[THE DATA]
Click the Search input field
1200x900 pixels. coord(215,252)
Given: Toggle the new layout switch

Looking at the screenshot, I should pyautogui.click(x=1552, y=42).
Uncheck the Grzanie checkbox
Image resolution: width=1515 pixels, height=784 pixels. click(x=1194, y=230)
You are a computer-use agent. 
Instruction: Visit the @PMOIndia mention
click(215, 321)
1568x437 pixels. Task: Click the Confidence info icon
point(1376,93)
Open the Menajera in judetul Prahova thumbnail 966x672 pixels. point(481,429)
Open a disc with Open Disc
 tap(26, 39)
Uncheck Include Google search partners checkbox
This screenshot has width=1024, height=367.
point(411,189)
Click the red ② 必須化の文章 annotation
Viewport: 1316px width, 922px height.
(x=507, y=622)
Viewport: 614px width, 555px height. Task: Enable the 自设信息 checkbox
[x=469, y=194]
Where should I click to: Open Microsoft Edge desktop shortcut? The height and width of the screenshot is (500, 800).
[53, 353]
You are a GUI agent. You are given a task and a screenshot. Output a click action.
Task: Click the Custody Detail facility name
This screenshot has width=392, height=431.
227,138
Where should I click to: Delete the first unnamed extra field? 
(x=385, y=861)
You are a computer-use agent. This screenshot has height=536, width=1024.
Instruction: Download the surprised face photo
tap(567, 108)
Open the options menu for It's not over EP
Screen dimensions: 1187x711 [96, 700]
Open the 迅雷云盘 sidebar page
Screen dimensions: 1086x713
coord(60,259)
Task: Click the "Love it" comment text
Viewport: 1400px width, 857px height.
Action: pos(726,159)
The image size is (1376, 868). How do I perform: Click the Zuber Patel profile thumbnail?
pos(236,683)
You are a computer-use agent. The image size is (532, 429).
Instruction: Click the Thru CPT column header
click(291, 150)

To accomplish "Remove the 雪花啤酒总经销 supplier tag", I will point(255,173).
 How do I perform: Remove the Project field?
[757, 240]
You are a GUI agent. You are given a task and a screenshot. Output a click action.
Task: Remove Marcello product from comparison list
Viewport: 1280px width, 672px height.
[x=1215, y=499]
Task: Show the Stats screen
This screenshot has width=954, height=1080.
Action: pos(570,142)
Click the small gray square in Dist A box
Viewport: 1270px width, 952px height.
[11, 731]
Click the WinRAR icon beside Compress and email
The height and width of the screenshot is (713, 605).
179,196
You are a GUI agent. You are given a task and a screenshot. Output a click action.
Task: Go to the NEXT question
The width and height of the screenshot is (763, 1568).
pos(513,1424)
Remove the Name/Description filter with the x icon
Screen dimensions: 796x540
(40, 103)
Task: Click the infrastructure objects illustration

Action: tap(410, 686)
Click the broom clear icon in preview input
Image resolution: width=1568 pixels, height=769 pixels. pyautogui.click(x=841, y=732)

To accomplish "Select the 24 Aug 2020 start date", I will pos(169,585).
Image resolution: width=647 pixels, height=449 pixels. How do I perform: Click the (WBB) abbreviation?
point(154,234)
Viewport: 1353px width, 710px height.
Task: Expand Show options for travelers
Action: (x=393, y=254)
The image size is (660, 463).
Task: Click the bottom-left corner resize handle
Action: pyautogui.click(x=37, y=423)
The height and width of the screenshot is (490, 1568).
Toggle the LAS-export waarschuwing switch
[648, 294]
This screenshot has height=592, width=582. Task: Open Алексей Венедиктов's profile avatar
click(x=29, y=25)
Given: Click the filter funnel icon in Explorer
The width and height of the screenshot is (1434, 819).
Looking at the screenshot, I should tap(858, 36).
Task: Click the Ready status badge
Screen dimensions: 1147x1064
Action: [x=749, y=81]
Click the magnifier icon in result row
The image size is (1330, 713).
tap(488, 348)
[/THE DATA]
**WHAT YOU ARE ASKED TO DO:** Find the word "will" in the entries. Copy each line that holds it.

**RESPONSE AREA:**
To accomplish "Remove the 雪花啤酒总经销 supplier tag", I will point(255,173).
To accomplish "Select the 24 Aug 2020 start date", I will pos(169,585).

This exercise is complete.